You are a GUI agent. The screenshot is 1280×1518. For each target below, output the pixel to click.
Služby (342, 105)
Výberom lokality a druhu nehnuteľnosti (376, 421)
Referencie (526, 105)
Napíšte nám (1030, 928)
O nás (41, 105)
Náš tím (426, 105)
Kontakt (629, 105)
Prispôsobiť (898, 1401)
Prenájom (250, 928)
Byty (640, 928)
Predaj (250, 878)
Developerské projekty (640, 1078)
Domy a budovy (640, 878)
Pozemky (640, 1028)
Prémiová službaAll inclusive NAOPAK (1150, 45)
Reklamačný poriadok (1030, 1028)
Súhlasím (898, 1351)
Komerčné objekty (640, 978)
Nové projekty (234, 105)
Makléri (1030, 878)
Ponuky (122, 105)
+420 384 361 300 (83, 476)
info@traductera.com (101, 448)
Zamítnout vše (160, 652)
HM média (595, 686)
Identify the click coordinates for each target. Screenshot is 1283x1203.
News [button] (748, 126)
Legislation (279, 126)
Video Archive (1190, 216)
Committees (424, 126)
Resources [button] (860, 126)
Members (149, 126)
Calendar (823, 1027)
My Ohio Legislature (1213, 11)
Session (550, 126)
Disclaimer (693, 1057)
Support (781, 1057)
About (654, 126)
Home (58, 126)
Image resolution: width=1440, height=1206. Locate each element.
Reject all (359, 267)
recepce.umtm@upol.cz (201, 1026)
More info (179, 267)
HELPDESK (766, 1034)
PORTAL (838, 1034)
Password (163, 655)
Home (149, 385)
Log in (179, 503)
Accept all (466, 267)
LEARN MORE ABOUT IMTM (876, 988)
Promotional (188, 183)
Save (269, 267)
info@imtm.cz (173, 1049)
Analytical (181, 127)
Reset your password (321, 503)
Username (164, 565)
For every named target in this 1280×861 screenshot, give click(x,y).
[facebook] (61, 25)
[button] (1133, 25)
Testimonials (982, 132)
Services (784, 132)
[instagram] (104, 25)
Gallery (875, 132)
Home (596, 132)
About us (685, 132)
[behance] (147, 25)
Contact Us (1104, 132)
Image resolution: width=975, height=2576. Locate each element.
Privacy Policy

» EXERCISE: Please convert every one of the rows above into a Markdown table with the columns Row and Text. Put a running number in Row and the line itself in Text, and leave out any blank lines.

» PROBLEM SOLUTION:
| Row | Text |
|---|---|
| 1 | You are a GUI agent. The screenshot is 1280×1518. For each target below, output the pixel to click. |
| 2 | Služby (342, 105) |
| 3 | Výberom lokality a druhu nehnuteľnosti (376, 421) |
| 4 | Referencie (526, 105) |
| 5 | Napíšte nám (1030, 928) |
| 6 | O nás (41, 105) |
| 7 | Náš tím (426, 105) |
| 8 | Kontakt (629, 105) |
| 9 | Prispôsobiť (898, 1401) |
| 10 | Prenájom (250, 928) |
| 11 | Byty (640, 928) |
| 12 | Predaj (250, 878) |
| 13 | Developerské projekty (640, 1078) |
| 14 | Domy a budovy (640, 878) |
| 15 | Pozemky (640, 1028) |
| 16 | Prémiová službaAll inclusive NAOPAK (1150, 45) |
| 17 | Reklamačný poriadok (1030, 1028) |
| 18 | Súhlasím (898, 1351) |
| 19 | Komerčné objekty (640, 978) |
| 20 | Nové projekty (234, 105) |
| 21 | Makléri (1030, 878) |
| 22 | Ponuky (122, 105) |
| 23 | +420 384 361 300 (83, 476) |
| 24 | info@traductera.com (101, 448) |
| 25 | Zamítnout vše (160, 652) |
| 26 | HM média (595, 686) |
| 27 | Identify the click coordinates for each target. Screenshot is 1283x1203. |
| 28 | News [button] (748, 126) |
| 29 | Legislation (279, 126) |
| 30 | Video Archive (1190, 216) |
| 31 | Committees (424, 126) |
| 32 | Resources [button] (860, 126) |
| 33 | Members (149, 126) |
| 34 | Calendar (823, 1027) |
| 35 | My Ohio Legislature (1213, 11) |
| 36 | Session (550, 126) |
| 37 | Disclaimer (693, 1057) |
| 38 | Support (781, 1057) |
| 39 | About (654, 126) |
| 40 | Home (58, 126) |
| 41 | Image resolution: width=1440, height=1206. Locate each element. |
| 42 | Reject all (359, 267) |
| 43 | recepce.umtm@upol.cz (201, 1026) |
| 44 | More info (179, 267) |
| 45 | HELPDESK (766, 1034) |
| 46 | PORTAL (838, 1034) |
| 47 | Password (163, 655) |
| 48 | Home (149, 385) |
| 49 | Log in (179, 503) |
| 50 | Accept all (466, 267) |
| 51 | LEARN MORE ABOUT IMTM (876, 988) |
| 52 | Promotional (188, 183) |
| 53 | Save (269, 267) |
| 54 | info@imtm.cz (173, 1049) |
| 55 | Analytical (181, 127) |
| 56 | Reset your password (321, 503) |
| 57 | Username (164, 565) |
| 58 | For every named target in this 1280×861 screenshot, give click(x,y). |
| 59 | [facebook] (61, 25) |
| 60 | [button] (1133, 25) |
| 61 | Testimonials (982, 132) |
| 62 | Services (784, 132) |
| 63 | [instagram] (104, 25) |
| 64 | Gallery (875, 132) |
| 65 | Home (596, 132) |
| 66 | About us (685, 132) |
| 67 | [behance] (147, 25) |
| 68 | Contact Us (1104, 132) |
| 69 | Image resolution: width=975, height=2576. Locate each element. |
| 70 | Privacy Policy |